RECORDS SHOWN start
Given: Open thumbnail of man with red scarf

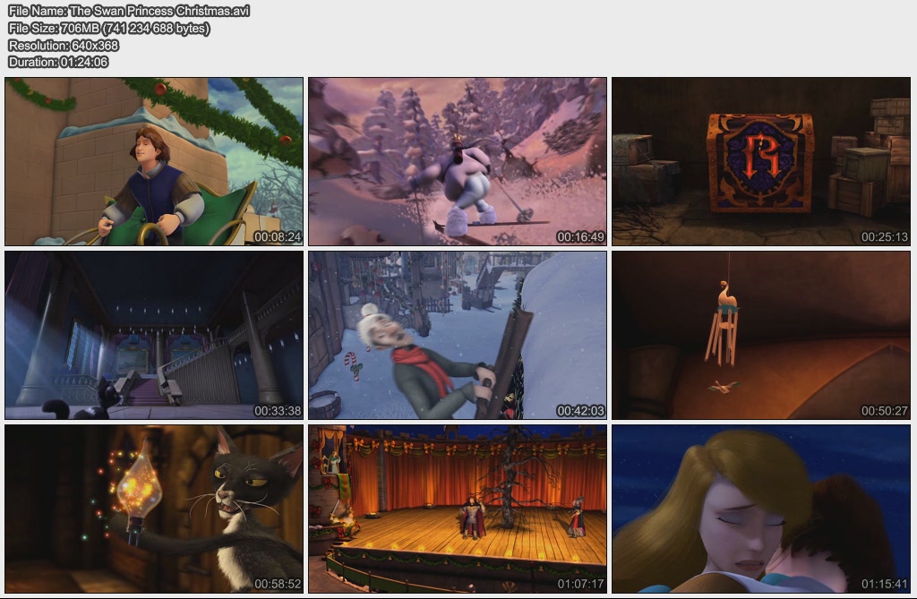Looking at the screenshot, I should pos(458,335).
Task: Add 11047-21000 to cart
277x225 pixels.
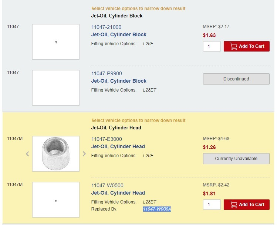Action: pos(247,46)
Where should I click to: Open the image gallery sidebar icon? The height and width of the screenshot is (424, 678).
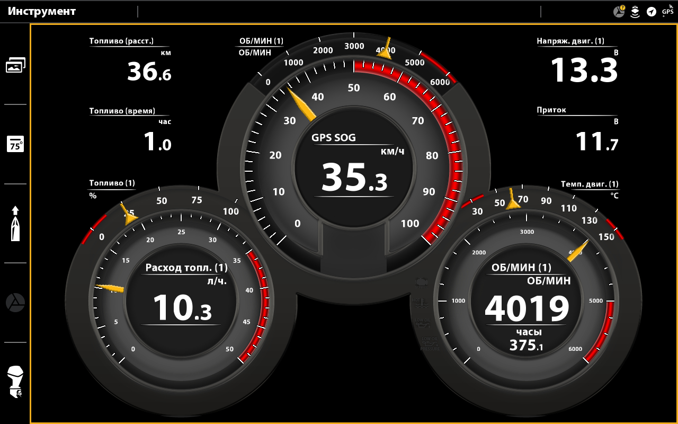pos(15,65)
RECORDS SHOWN end
RECORDS SHOWN start
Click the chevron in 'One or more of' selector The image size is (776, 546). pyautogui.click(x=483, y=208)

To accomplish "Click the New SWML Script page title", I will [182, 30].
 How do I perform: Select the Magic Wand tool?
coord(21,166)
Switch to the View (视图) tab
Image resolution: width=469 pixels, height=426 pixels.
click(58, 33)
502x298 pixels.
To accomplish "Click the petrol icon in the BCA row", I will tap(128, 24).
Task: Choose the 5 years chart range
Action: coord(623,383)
RECORDS SHOWN end
RECORDS SHOWN start
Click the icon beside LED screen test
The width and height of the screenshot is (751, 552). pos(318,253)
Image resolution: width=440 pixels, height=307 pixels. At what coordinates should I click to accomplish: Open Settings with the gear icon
RECORDS SHOWN end
Output as a JSON list of strings, one per line with blank lines omitted, the lines starting at the line containing "Click the icon beside LED screen test" and ending after the line containing "Image resolution: width=440".

WRITTEN ANSWER
[
  "Click the icon beside LED screen test",
  "The width and height of the screenshot is (751, 552). pos(318,253)",
  "Image resolution: width=440 pixels, height=307 pixels. At what coordinates should I click to accomplish: Open Settings with the gear icon"
]